One assumes that the Other Ones — as the collection of former Dead members now dubs themselves in the wake of Garcia’s death — will eventually tour.

Until then, the Dead forces are carrying on in a variety of factions:

  • Ratdog, fronted by Bob Weir, continues to tour . The band has also issued a double-CD live set from a Roseland show. The band’s show rely heavily on Grateful Dead material, even a fair amount of songs penned and sung by Garcia.

    “At one time I tried to keep the songbooks separate,” Weir says of the differentiation between Ratdog and the Dead. “(But) there’s something about (the Dead’s) music that I’m carrying around with me. And now I assume Ratdog can do anything it wants to do. ”

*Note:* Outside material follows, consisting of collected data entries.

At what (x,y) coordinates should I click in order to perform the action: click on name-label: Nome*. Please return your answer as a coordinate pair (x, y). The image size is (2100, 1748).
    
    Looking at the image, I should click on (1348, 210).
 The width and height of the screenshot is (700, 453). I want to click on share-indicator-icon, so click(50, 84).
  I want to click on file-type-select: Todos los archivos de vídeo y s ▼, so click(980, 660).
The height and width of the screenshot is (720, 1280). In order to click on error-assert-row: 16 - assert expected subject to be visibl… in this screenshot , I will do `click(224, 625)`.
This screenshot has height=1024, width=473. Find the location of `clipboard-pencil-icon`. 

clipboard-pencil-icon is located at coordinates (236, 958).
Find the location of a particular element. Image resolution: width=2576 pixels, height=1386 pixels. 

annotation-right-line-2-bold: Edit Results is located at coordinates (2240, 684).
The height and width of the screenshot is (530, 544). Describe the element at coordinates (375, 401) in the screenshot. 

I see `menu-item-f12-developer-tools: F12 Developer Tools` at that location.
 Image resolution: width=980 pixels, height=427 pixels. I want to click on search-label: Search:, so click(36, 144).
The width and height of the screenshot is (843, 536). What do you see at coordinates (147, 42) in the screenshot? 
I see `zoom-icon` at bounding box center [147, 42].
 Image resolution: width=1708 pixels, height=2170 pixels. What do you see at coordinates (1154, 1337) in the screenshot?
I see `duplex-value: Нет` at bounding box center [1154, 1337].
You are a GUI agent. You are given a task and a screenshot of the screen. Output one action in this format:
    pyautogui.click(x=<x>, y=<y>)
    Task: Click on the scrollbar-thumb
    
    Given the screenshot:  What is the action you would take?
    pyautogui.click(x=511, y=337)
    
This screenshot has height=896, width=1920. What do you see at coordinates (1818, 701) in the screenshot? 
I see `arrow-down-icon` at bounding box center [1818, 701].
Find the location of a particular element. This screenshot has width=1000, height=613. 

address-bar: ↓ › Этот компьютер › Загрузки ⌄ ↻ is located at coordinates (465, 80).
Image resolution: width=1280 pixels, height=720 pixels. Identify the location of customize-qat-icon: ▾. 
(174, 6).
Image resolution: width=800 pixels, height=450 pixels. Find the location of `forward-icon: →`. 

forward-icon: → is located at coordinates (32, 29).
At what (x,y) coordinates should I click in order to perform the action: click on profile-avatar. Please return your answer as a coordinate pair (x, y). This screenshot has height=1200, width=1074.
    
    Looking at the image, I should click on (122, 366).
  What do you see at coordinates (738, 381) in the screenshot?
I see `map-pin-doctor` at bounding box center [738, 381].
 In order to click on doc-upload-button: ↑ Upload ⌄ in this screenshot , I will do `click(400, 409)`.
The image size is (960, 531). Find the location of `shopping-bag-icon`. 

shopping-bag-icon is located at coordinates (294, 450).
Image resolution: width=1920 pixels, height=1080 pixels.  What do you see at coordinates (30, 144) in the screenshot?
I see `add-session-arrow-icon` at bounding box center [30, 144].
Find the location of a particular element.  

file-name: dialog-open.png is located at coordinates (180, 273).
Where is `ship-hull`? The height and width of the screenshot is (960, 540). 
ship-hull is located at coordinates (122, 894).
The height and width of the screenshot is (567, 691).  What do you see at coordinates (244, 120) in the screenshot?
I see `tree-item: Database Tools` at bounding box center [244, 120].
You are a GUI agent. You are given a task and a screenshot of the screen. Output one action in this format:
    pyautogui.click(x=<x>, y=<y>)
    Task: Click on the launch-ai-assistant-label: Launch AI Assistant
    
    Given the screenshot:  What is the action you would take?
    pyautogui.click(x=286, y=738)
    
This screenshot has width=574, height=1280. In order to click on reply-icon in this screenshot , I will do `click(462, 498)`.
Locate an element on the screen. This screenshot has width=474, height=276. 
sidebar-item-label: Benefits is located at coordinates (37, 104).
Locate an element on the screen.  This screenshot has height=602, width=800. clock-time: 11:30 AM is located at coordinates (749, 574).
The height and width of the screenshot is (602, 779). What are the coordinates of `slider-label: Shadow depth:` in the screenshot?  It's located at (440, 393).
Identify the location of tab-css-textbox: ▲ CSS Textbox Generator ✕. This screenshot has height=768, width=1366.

  • Phil Lesh & Friends, including Jimmy Herring and Warren Haynes on guitar, will head out on their second tour of the year, doing 19 shows in the Midwest and Northeast, Nov. 7-Dec. 2. Scher and McNally agree they are currently the strongest of the Dead-related live act in terms of ticket sales.

  • Mickey Hart and his ensemble Bembe Orisha will tour Oct. 28-Nov. 18, following the release of his album with the Japanese drum group Kodo.

  • Jazz Is Dead, an instrumental quartet featuring Other Ones bassist Alphonso Johnson that performs jams of Dead tunes, has released their third disc, “Great Sky River” on Zebra Records. They’ll tour in November.

    “The Grateful Dead has in my estimation about 60 really great compositions,” Johnson says. “These songs would be great no matter who interpreted them, so they provide a really good springboard for improvising.”